One of the more annoying things I faced months ago were assertions from Arturo Magidin that he'd used Galois Theory to prove that with

2x^3 - 3x - 2 = (a1 x + b1)(a2 x + b2)(a3 x + b3)

two of the a's couldn't have a factor of sqrt(2).

So I argued with him, and there were two threads that went over 200 posts I think it was, and I decided that was getting nowhere.

This time he's left Galois Theory out and I'm not surprised.

But just so he doesn't try to bring it back in, I can focus on

x^3 + 3x - 2

so that he has less room to confuse and note that only one of its roots is not coprime to 2.

Now I can prove that, while mathematicians don't have the techniques, unless they use mine, to tell you anything about distribution.

That's because Galois Theory can't distinguish between the roots.

Now sure you can give the roots with a lot of operators, which doesn't tell you anything. Believe me, I know as most of my mistakes in posts have been in trying to find some neat trick to break through Galois Theory with conventional techniques.

And you can't.

So now that I know I can't do it using Galois Theory or anything conventional, then I know that Magidin can't either, and his past statements were false.

How I manage to get through though is actually simple and an analogy comes quickly.

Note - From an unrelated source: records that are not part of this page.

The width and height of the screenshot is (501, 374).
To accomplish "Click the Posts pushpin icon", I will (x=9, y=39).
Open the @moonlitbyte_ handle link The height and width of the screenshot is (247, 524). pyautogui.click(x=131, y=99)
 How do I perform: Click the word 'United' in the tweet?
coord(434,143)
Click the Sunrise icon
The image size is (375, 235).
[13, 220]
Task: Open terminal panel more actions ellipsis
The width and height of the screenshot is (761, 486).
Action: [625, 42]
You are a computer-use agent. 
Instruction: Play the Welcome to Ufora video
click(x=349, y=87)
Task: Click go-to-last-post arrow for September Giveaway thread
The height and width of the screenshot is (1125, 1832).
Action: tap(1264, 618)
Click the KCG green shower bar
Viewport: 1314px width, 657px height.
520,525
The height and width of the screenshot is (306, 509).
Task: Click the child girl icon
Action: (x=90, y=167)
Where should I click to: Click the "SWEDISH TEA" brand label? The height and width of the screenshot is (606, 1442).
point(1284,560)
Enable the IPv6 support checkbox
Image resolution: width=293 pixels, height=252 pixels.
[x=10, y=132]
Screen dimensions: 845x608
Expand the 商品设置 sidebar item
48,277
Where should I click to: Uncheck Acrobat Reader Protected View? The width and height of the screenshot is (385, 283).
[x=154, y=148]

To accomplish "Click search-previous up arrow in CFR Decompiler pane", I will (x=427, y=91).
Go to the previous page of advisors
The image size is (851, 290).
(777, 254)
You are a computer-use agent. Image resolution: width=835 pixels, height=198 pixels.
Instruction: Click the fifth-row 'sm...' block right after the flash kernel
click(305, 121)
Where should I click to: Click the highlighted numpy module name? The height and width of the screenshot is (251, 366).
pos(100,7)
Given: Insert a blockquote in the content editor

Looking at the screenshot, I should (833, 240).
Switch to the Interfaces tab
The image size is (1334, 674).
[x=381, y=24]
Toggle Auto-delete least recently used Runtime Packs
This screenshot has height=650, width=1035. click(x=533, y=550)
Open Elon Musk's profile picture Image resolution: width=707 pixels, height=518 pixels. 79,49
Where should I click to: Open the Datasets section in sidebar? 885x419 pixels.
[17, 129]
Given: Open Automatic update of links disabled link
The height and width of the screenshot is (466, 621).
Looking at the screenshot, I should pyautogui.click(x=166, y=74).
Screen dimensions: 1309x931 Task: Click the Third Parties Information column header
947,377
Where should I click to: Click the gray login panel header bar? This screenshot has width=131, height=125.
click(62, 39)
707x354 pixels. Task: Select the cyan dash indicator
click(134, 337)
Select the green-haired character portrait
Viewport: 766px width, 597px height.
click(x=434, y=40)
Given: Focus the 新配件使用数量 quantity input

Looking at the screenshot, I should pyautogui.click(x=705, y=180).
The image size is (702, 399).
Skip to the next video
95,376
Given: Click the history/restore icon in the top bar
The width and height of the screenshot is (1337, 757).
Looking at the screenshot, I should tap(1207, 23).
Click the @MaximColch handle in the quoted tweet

Consider if you were looking for factors of 3 in algebraic integers, having just been told the intriguing fact that 3 is not prime in that ring, when before you'd just been playing around with integers.

Now you want to look at a factor of 3. Well you can introduce the variable x, and use the polynomial

x^2 + 2x + 1 = 3

so now you have

x^2 + 2x - 2 = 0,

and can solve for x and plug a solution into the factorization

(x+1)(x+1) = 3

and then you can look at factors of 3.

So to look at factors in something like x^3 + 3x - 2, I introduce an additional variable that I call "m", so that I can factor the polynomial which is a step beyond, and I know it blows the minds of many of you. But the mathematical logic is direct. And Magidin's claims that "m" must be some kind of constant as if that changes anything don't matter anymore with my argument than they would with my
example above. Sure, x there can be considered to be a constant, with a particular x solution, but it's also a variable, and I can still factor x^2 + 2x + 1.

Now that analogy is direct, and I found myself fascinated that any of you would believe Magidin making a variable is not a variable argument, but I guessed you just wanted to believe.

So, I'm using advanced mathematics that has concepts just a slight step beyond what you're used to seeing. Which puts me in the position that others have been in, like those who had to argue about sqrt(-1), and convince people that it wasn't imaginary. The name still stuck though.

[A reply to Arturo Magidin, who raised objections to James' ideas and added “I shall await your replies”.]

Well, you're going to be waiting a while.

Come on Magidin, it's not as if I haven't told you that I post for a purpose.

Now all I have to do is get my paper complete, and send it to a journal.

I post drafts as usual and you can comment on those drafts, but there's no way I'm going to read through a ton of stuff.

So if you don't make very succinct replies then I'm not going to bother reading through your posts.

Don't overrate your importance. As far as I'm concerned your distinguishing characteristic is a fascinating ability to convince others of false math.

It's not as if you've added much. You've just often been very confusing.

Why don't you take a break? I could be throwing up threads for a while and replying to myself quite a bit. Though I think I finally got the gist of it down.